# [YOUR GOAL]
In the Timor-Leste travel text below, list every item that someone crossing by land from Kupang must bring when applying for the Visa Application Authorization.

# [DOCUMENT SECTION]
===============
In a quick summary, Timor-Leste is one of the newest countries in the world. Many people haven’t even heard of it. It had declared independence from Portugal in 1975 after 400 years of colonization, but wasn’t fully sovereign until 2002 after a long battle of wars for independence with Indonesia. By September 2002, Timor-Leste finally was received as the 191st nation included in the UN list, but there are still scars from the wars and battles, and its history is still fresh in people’s mind.
For those who don’t know, Timor-Leste is located at the far eastern end of the Indonesian archipelago. The country splits the island of Timor into one Indonesian half and the other. The capital and the main port of entry is Dili. Kupang, Indonesia is usually another entry point to the country – although this means enduring a 12-hour bus ride overland. It’s not the most comfortable ride I’ve ever had, especially on the Timor-Leste side, but it was an adventure and I’d probably do it again.
Getting There & Visa:
Visiting Timor-Leste requires a visa. If you decide to fly, then a direct flight from Darwin is your best option, this also allows you the option for a Visa on Arrival at the Dili airport. However, if you travel by land from Kupang, Indonesia – the closest and cheapest gateway city – then you will have to apply for a Visa Application Authorization at the embassy ahead of time. This will take at least three business days to complete and can be done at the embassy in Kupang or Bali. You will need to bring a bank statement, a passport photo, and $30 USD (to pay at the border, not the embassy) If you ask the right people, it can be shortened to a day or two.
As a side note, the staff at the Timor-Leste Embassy in Kupang are very friendly. (Thanks for your help!)
So flying is the easiest option, but it is not cheap. If you take the bus route, be prepared for a 12-hour bus ride from Kupang to Dili (you will leave at 4:30am and arrive late in the night at perhaps 5:00pm or in my case 7:30pm). It’s about $24 USD one way, but you’ll see a lot of the land and meet a lot of the other Timor passengers too. The company is called Paradise Bus. A final, but less appealing option is to take a cruise that has a port stop in Dili.
The Capitol, Dili:
The Capital of Timor-Leste is Dili, a relatively small city that is easy to navigate, and has many places to visit in the city and close by. Here, you can find at least one hostel open (Dili Central Backpackers may have already closed by the time I publish this, but Timor Backpackers is a new option, and Timor Homes is a new B&B). Otherwise a hotel is the next option. There are microlets (shared minivans) that traverse the city frequently during the day. They cost 25 cents per ride. This is the map to use when trying to figure out where they stop. If you are lost, most end up at the Taibesse Market, in the center of town near the mountains. (Use the Maps.me app to navigate).
Around the city you’ll find all sorts of cool places to visit. The list below is all you need to know.
===============
# [DATA PROVIDED]
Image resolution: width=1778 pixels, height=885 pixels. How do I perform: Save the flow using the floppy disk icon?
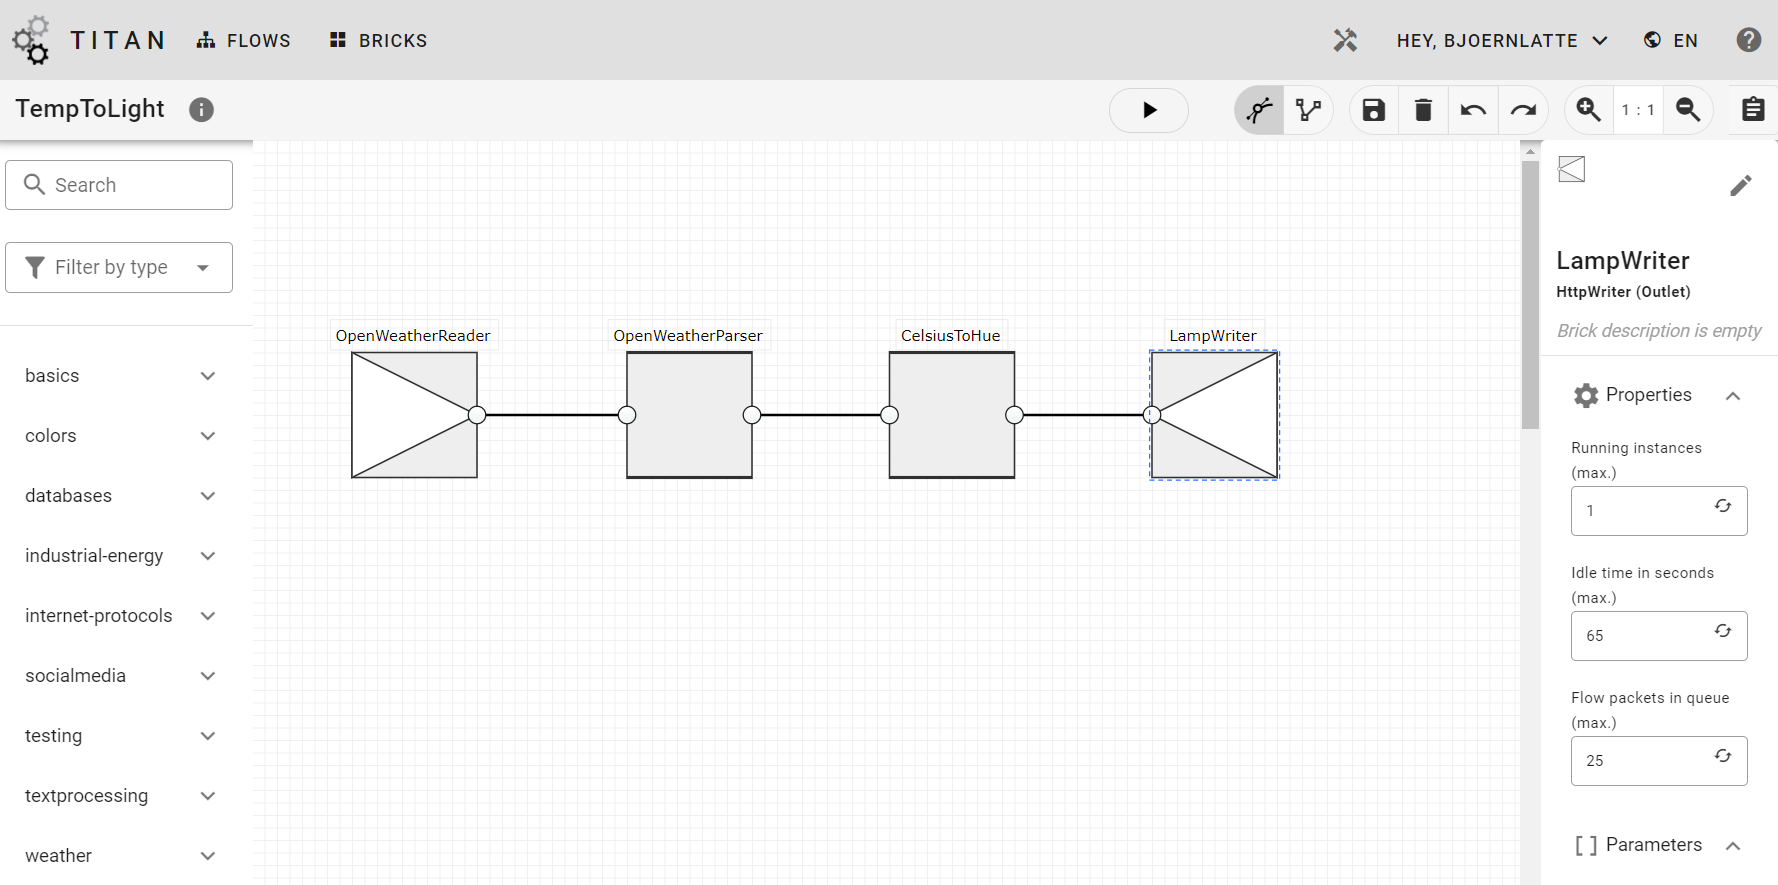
===============
# [REPLY]
- A bank statement
- A passport photo
- $30 USD (paid at the border, not the embassy)